Glucose transport was measured in isolated adipocytes by determining the uptake of D-[¹⁴C(U)]-glucose (NEN Life Sciences) at trace concentrations using our modification of the method of Kashiwagi et al. 50. This method is based on the premise that glucose uptake provides a measure of glucose transport when studies are carried out at very low glucose concentrations. In brief, 0.25 × 10⁶ adipocytes/ml were incubated with 5 × 10^-7 M D-[¹⁴C(U)]-glucose for 1 h at 37°C in the presence and absence of a concentration of insulin (10^-8 M) that gave maximal glucose transport in earlier experiments 6. Assays were stopped by washing the cells with ice-cold PBS. The cells were solubilized in 0.5% SDS and 0.1 N NaOH and the associated radioactivity was counted.

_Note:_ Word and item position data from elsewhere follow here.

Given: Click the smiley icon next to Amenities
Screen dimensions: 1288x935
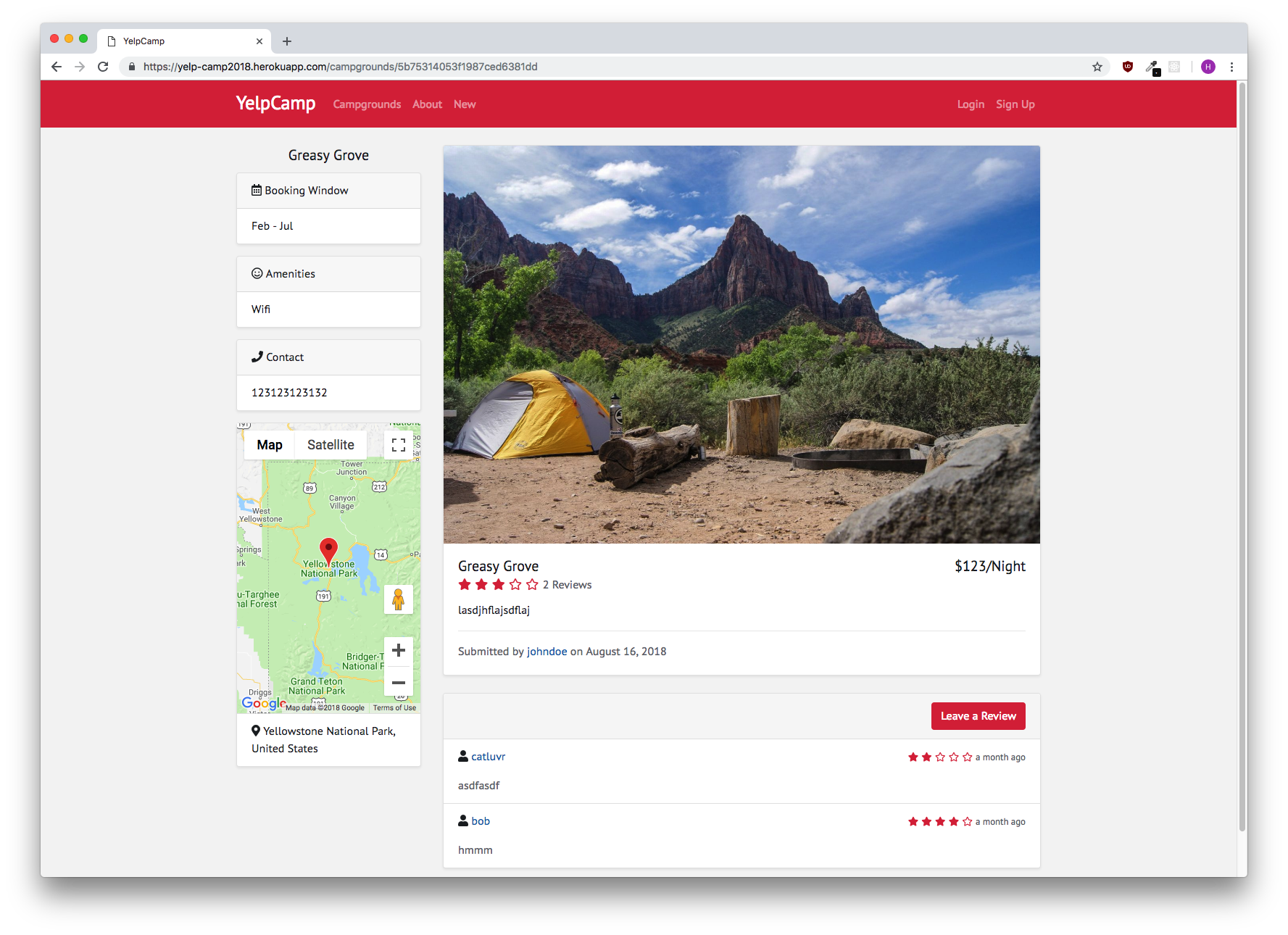Looking at the screenshot, I should tap(257, 273).
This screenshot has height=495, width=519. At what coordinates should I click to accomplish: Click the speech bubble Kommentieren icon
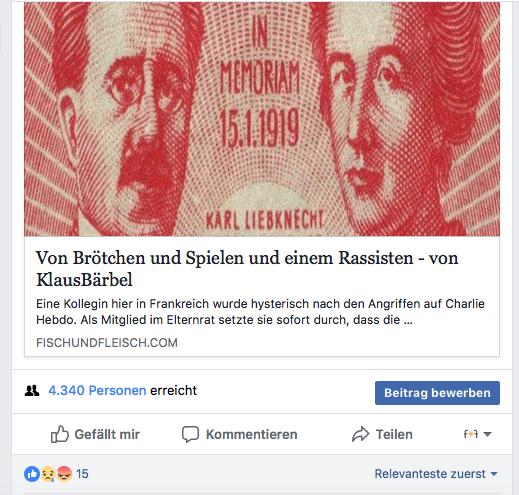pyautogui.click(x=190, y=434)
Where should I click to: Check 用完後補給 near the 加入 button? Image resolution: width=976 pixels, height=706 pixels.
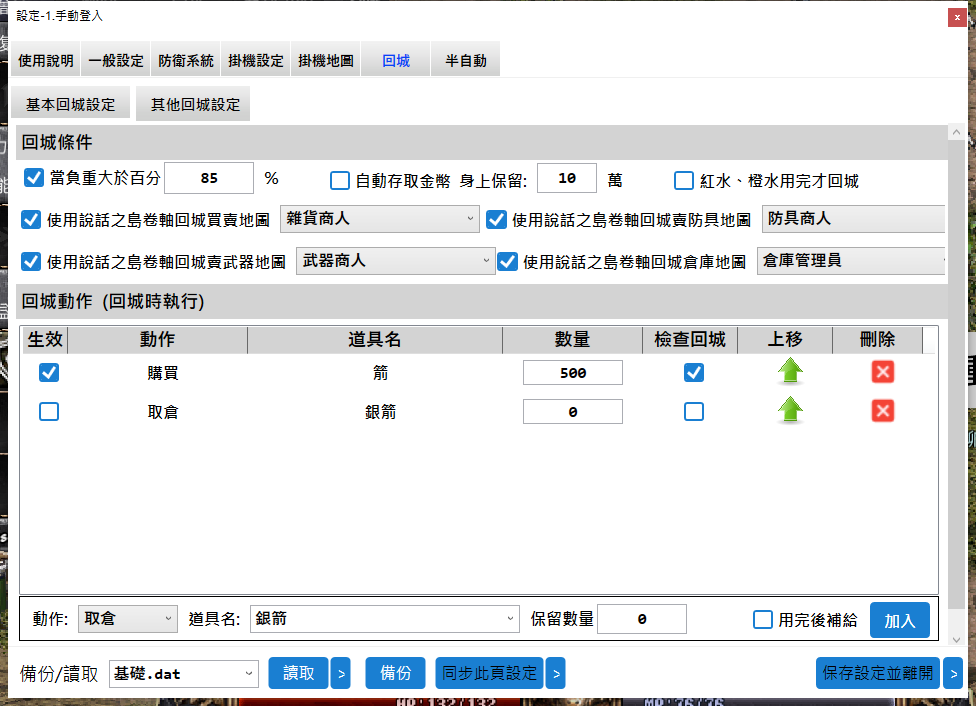[765, 619]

The identification of virtual VDRE sequences in the Rattus norvegicus partial IR promoter [GenBank:AJ006071] was carried out by homology with two consensus VDRE sequences using the SEQFIND programme developed in our laboratory and previously employed in the computer analysis of various DNA sequences including VDREs 29. The first consensus (5'GGGTCANNGGGGGCA3') had been compiled and reported by us from a series of described functional VDRE sequences in various 1,25D₃-stimulated promoters 29. The second consensus VDRE sequence (5'PuGGTCANNPuPuGTTCA3') had been proposed by Colnot et al. 27, and Haussler et al. 26. The presence of AP-1 and AP-2 sites flanking or overlapping the potential VDREs were identified by their homology with the AP-1 site consensus (5'TGAC/GTCA3') 31 and the AP-2 site consensus (5'GCCN3GGG3') 32 respectively, also using the SEQFIND programme.

Unless otherwise indicated, the data are expressed as the mean ± SEM. A comparison between the groups was carried out using the two-tailed, unpaired Student t-test and/or ANOVA comparison, as appropriate. Differences were considered statistically significant when p < 0.05.